Science Fair Project Encyclopedia
California chaparral and woodlands
The California chaparral and woodlands is a terrestrial ecoregion of central and southern California (United States) and northwestern Baja California (Mexico), located on the west coast of North America. It is a Mediterranean forests, woodlands, and shrub ecoregion, part of the Nearctic ecozone.

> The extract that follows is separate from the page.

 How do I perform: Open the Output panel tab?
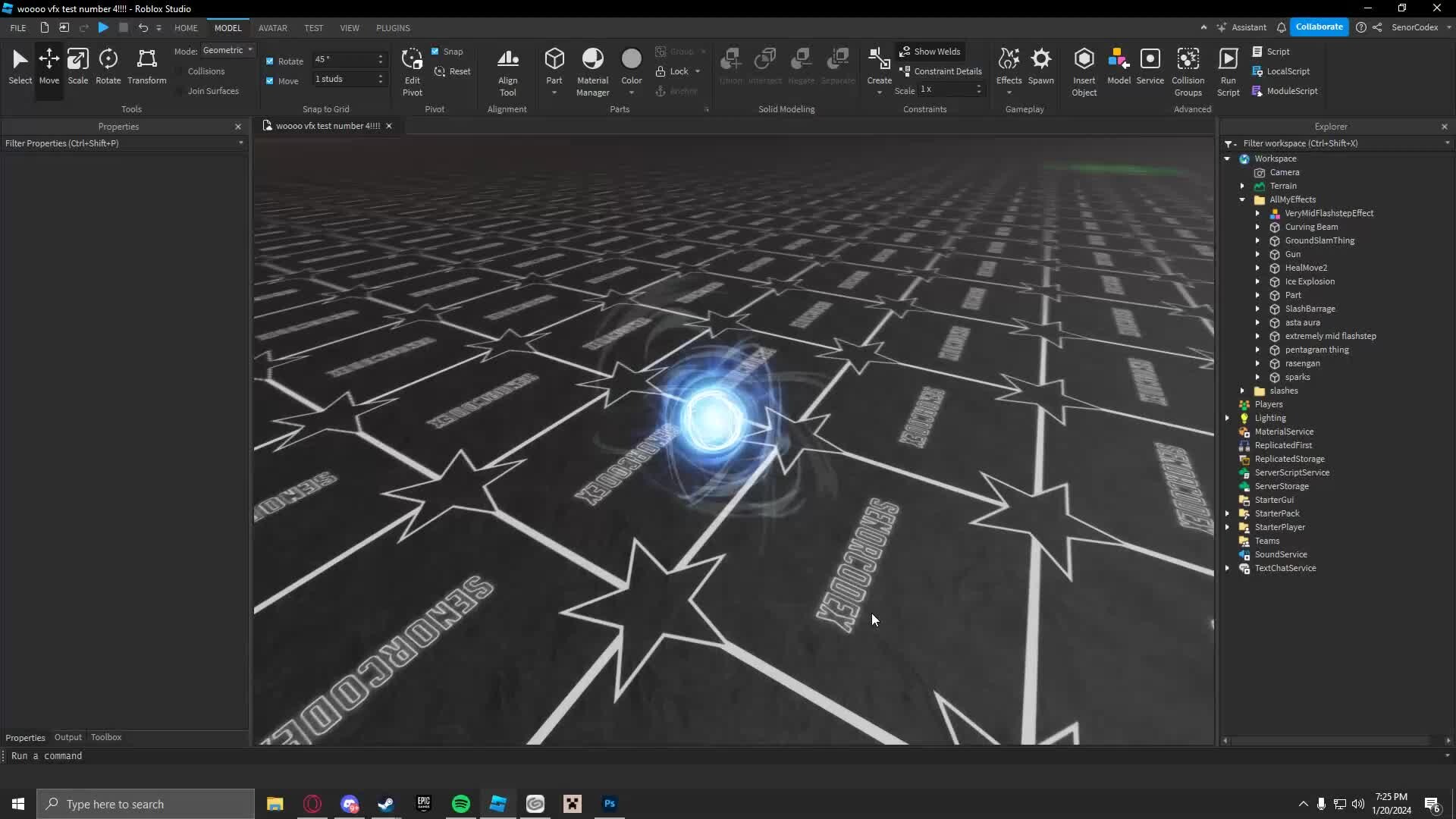67,736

The ecoregion includes coastal southern and central California and northwestern Baja California, including the southern and central California Coast Ranges, the Transverse ranges and the western slope of the northern Peninsular Ranges. The Channel Islands of California, off the southern California coast, and Guadalupe Island off the coast of Baja California, are also part of the ecoregion. Most of the population of California and Baja California lives in this ecoregion, which includes the San Francisco Bay Area, Los Angeles, San Diego, and Tijuana.
The California Central Valley grasslands ecoregion, as well as the coniferous Sierra Nevada forests , Northern California coastal forests , and Klamath-Siskiyou forests of northern California and southwestern Oregon, share many plant and animal affinities with the California chaparral and woodlands. Many botanists consider the California chaparral and woodlands, Sierra Nevada forests, Klamath-Siskiyou forests, and Northern California coastal forests as a single California floristic province, excluding the deserts of eastern California, which belong to other floristic provinces. Many Bioregionalists, including poet Gary Snyder, identify the central and northern Coast Ranges, Klamath-Siskiyou, the Central Valley, and Sierra Nevada as the Shasta Bioregion or the Alta California bioregion.

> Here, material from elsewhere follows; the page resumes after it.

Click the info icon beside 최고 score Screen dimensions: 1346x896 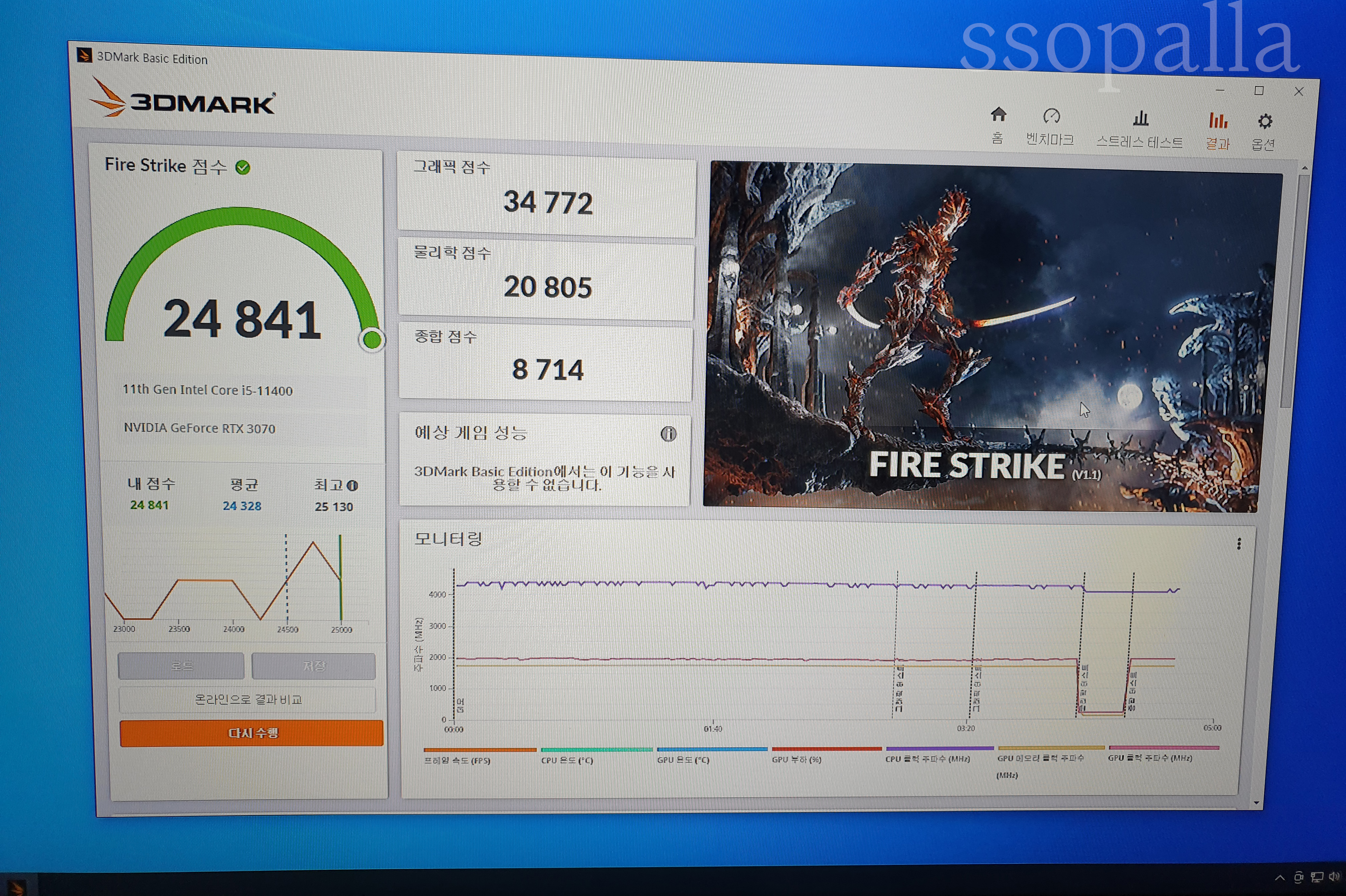coord(353,486)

The ecoregion includes a great variety of plant communities, including grasslands, Oak savannas and woodlands, chaparral, and coniferous forests, including stands of the giant Coast redwood (Sequoia sempervirens). It is home to a great many endemic species. The region has been heavily affected by grazing, logging, dams and water diversions, and intensive agriculture and urbanization, as well as competition by numerous introduced or exotic plant and animal species. Some unique plant communities, like southern California's Coastal Sage Scrub, have been nearly wiped out by agriculture and urbanization. As a result, the region now has many rare and endangered species, including the California Condor (Gymnogyps californianus).